House of Assembly - Fifty-Fourth Parliament, First Session (54-1)
2018-07-03 Daily Xml

Contents

Glenthorne National Park

Mr MURRAY (Davenport) (15:04): My question is to the Minister for Environment and Water. Will the minister update the house on what the recent signing of a memorandum of understanding with the University of Adelaide means for the government's commitment to create a new national park in the southern suburbs of Adelaide?

The Hon. D.J. SPEIRS (Black—Minister for Environment and Water) (15:04): I thank the member for Davenport for his question, and I know that the new national park that the Liberal government is looking to create in the southern suburbs will have a fantastic benefit for many of his constituents.

It gives me great pleasure to be able to update this house that a couple of weeks ago, just at the end of the last sitting week, this government signed a memorandum of understanding with the University of Adelaide in relation to taking the first steps towards transferring the land which forms Glenthorne Farm at O'Halloran Hill—to see that transferred to the state government in order to create the foundational point of what will become Glenthorne National Park, around 1,500 hectares of open space in the southern suburbs of Adelaide, with Glenthorne Farm as the focal point for that new national park.

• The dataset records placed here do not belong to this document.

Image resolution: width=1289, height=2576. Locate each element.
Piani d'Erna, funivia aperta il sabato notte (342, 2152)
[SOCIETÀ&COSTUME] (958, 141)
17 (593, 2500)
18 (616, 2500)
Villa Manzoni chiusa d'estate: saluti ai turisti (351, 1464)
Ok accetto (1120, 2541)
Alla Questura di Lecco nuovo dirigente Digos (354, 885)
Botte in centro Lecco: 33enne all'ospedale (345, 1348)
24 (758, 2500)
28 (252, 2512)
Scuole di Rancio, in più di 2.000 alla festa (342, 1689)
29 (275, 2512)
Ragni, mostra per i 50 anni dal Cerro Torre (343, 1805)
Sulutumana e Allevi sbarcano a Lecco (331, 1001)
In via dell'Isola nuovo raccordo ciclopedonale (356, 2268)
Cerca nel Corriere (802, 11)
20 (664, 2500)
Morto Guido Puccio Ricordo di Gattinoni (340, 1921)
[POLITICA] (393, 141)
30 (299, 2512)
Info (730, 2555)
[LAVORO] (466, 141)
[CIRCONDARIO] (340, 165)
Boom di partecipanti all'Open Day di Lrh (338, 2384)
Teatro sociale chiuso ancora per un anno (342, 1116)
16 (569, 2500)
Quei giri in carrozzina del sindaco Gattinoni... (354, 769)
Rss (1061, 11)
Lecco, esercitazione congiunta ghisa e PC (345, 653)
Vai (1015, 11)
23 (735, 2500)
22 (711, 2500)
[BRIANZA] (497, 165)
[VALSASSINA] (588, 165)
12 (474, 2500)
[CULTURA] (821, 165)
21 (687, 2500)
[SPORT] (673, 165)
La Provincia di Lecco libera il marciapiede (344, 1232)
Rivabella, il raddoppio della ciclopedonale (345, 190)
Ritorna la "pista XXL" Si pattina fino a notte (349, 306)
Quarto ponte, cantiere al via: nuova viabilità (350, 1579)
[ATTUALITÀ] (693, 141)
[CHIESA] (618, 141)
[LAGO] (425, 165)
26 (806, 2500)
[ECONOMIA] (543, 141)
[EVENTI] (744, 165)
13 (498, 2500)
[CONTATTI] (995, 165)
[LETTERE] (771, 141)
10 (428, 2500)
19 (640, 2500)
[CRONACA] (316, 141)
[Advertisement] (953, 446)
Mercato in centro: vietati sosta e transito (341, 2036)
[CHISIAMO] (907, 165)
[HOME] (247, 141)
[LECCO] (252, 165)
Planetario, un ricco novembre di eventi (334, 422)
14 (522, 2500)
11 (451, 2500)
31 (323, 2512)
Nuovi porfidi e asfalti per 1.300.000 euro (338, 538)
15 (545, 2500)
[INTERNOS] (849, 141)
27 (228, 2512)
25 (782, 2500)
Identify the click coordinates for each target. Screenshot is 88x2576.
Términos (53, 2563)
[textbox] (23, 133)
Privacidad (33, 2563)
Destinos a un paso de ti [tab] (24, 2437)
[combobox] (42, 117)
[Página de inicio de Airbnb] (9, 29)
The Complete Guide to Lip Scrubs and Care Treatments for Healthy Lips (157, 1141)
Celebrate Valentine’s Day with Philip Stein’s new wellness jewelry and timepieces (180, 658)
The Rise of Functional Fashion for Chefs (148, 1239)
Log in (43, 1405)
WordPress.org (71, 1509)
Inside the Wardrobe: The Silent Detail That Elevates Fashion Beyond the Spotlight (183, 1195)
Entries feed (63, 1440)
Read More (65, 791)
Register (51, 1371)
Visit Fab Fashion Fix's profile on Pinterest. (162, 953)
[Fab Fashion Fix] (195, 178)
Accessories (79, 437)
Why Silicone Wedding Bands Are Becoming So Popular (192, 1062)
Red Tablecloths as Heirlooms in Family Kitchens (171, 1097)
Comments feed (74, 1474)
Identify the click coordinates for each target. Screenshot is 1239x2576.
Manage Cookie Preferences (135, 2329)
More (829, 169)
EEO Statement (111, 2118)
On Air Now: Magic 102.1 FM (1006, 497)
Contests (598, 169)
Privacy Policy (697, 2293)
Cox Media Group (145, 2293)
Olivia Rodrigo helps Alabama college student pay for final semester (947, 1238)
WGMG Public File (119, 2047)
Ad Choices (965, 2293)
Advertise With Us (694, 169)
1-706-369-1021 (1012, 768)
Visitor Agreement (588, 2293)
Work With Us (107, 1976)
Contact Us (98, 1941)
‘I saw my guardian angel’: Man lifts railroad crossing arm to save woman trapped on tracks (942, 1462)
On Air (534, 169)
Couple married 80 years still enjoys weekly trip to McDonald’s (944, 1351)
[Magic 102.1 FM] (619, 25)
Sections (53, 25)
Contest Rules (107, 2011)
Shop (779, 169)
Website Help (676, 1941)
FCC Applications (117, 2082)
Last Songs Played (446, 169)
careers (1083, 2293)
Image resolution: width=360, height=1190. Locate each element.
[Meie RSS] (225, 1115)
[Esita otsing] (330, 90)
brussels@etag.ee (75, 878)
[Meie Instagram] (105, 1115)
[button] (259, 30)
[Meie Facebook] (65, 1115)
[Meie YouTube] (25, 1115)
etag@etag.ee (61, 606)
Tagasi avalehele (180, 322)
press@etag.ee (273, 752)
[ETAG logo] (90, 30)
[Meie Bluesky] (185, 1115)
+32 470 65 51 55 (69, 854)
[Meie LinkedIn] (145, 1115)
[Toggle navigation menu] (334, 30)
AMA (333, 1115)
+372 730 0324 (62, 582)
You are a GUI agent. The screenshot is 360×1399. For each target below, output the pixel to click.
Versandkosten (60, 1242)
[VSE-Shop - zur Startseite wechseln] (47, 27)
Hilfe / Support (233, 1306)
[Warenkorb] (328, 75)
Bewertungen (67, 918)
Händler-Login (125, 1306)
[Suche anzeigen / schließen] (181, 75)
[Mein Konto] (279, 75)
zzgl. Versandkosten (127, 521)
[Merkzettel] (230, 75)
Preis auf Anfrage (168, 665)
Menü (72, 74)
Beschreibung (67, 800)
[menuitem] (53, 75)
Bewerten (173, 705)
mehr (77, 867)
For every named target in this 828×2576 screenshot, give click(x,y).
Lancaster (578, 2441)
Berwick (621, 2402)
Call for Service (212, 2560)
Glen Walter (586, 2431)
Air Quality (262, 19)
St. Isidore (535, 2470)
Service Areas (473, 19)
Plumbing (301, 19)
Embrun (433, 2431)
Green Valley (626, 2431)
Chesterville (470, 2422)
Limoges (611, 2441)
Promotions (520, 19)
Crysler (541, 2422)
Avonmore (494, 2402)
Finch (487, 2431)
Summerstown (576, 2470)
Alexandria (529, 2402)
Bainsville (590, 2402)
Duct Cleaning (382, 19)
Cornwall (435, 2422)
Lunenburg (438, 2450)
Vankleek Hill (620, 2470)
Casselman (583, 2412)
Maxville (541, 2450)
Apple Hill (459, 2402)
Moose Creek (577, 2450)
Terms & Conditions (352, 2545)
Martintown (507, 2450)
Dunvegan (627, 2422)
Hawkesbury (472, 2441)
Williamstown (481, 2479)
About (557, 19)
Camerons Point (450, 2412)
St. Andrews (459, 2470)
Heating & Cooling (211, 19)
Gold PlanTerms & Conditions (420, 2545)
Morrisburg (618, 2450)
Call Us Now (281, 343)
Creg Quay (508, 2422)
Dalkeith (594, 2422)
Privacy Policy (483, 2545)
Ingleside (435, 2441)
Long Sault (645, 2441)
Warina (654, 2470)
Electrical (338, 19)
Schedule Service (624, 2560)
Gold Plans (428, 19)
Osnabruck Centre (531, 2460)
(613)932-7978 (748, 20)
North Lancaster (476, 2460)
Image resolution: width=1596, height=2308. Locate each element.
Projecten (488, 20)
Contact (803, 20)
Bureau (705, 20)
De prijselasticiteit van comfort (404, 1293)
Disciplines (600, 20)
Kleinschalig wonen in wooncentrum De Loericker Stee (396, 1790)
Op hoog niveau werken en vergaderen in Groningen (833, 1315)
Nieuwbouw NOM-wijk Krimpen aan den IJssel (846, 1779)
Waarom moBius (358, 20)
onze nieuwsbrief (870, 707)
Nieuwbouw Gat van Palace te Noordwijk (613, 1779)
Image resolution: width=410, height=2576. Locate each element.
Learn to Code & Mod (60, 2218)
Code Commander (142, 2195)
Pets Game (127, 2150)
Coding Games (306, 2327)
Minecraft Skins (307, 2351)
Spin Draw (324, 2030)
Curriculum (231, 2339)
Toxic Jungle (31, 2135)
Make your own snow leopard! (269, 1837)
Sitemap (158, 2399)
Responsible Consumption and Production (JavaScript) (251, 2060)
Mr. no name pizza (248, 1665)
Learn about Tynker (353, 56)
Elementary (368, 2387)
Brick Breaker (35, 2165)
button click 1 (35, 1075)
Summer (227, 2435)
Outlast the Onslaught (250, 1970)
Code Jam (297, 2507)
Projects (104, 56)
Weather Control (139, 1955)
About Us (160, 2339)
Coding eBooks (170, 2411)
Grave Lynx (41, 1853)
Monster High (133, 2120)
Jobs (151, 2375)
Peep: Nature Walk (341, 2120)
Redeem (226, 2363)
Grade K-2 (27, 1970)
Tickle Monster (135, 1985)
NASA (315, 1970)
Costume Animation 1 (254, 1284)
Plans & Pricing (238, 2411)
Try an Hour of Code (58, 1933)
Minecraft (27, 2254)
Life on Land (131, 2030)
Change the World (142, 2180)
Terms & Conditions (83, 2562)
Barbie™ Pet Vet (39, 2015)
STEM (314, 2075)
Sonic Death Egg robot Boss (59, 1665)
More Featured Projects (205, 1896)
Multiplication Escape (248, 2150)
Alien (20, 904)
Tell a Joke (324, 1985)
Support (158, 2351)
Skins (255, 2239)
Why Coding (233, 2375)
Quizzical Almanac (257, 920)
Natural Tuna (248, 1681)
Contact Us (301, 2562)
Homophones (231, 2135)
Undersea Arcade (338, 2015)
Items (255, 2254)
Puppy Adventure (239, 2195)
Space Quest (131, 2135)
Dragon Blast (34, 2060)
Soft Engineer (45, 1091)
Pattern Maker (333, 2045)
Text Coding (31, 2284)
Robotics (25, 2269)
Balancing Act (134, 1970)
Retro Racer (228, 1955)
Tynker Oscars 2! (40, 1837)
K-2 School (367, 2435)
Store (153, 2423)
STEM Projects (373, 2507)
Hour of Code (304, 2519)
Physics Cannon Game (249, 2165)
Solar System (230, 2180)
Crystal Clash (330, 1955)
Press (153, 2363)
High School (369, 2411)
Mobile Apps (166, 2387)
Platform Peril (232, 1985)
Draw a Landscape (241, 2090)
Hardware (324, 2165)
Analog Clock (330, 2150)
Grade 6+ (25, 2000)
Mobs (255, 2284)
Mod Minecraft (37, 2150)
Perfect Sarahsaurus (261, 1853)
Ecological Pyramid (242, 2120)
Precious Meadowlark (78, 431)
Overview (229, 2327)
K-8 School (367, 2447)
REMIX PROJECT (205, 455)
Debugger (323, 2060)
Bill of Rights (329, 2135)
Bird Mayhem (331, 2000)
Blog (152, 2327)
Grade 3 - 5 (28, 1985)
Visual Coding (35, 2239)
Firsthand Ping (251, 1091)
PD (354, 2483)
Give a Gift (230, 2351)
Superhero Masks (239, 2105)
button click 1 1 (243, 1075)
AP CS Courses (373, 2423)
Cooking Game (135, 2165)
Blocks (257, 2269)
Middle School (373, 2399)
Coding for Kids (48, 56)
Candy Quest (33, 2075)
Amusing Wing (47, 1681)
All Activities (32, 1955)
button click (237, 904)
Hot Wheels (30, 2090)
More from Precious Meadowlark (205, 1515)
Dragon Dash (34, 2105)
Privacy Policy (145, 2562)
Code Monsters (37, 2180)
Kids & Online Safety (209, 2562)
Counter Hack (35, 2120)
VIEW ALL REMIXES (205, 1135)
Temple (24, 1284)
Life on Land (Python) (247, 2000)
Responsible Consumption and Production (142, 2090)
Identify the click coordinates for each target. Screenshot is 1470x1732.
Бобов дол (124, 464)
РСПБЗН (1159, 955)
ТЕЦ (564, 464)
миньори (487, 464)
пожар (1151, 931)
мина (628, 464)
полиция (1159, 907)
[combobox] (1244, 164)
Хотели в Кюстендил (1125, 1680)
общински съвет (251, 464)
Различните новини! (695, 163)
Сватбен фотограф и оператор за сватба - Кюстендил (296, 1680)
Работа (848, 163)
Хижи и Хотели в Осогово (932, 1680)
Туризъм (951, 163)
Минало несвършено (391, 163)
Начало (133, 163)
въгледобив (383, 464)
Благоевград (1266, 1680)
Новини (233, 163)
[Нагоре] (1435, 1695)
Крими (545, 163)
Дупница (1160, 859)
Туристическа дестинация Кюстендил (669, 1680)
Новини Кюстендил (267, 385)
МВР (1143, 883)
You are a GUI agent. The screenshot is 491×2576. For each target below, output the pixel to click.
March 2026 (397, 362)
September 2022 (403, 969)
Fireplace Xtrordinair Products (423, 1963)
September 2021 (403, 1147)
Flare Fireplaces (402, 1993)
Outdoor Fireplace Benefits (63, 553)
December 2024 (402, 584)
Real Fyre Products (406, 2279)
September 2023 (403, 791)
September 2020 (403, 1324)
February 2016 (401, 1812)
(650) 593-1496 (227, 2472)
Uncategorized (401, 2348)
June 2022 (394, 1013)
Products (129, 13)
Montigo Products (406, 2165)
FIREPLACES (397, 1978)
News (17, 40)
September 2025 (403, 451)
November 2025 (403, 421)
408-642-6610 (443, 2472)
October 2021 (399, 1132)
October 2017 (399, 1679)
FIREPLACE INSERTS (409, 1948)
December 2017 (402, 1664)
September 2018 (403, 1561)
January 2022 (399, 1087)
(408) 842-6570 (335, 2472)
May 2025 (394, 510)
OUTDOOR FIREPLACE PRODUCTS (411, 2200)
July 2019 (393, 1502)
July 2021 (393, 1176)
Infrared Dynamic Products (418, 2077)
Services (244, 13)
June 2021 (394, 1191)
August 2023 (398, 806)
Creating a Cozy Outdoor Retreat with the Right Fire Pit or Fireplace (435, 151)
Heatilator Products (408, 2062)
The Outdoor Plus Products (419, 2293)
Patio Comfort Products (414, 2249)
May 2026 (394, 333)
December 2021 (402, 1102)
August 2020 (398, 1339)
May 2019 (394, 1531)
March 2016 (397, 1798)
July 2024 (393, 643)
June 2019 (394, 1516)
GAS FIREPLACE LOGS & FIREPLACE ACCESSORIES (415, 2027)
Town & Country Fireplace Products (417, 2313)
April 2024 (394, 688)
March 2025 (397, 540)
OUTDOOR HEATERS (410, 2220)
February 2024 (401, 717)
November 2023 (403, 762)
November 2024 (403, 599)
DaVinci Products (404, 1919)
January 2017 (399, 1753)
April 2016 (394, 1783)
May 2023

This now paves the way for negotiations around the transfer of that land and keeping intact a partnership with the University of Adelaide. We know that the university have had a somewhat difficult history over the years with that site and the stewardship of that site, but it is important that the University of Adelaide have an opportunity to stay involved with that site on an ongoing basis, because they have shown a significant amount of goodwill to the government and to the community of the southern suburbs in coming into partnership with the state government for the creation of the new national park.

So it is great to be able to update the house that the University of Adelaide will now be involved in a very significant research partnership with the state government. That research partnership will look specifically at how you develop a new urban national park from scratch. That is the great thing about Glenthorne national park: it is the creation of a new national park within the metropolitan environment. That is a once-in-a-lifetime opportunity. It is not something that happens on a regular basis by any means, not only in South Australia but anywhere in Australia and even at an international level.

We want to partner with the University of Adelaide to talk with them about what that might look like, to get them to undertake research around how this national park will be developed and in particular to get them to look at the revegetation side of this national park. We know that there is the opportunity—as well as having recreational opportunities along Majors Road, which is a recreational precinct within the park already—and the scope to do a very large-scale revegetation project, the creation of an urban forest. Sometimes this project has been described as the lungs of the south.

We want the University of Adelaide to actually undertake the research as to what that would look like: what trees, what shrubs, what grasses would you plant and where would they be planted? How would things like bushfire prevention be factored into the development of this park from the outset? What would be the balance between open space, in terms of grasslands, versus more heavily wooded areas? So the University of Adelaide is going to be heavily involved in this.

I hope that they are able to build on the longstanding work of David Paton, who has a long association with that site and has a passion for seeing grey box woodland established across the Mount Lofty Ranges. That vision was an earlier vision of the University of Adelaide for this site, and there is now an opportunity for the state government, in partnership with the university and of course in partnership with the wider community of the southern suburbs, to develop this new national park for our city.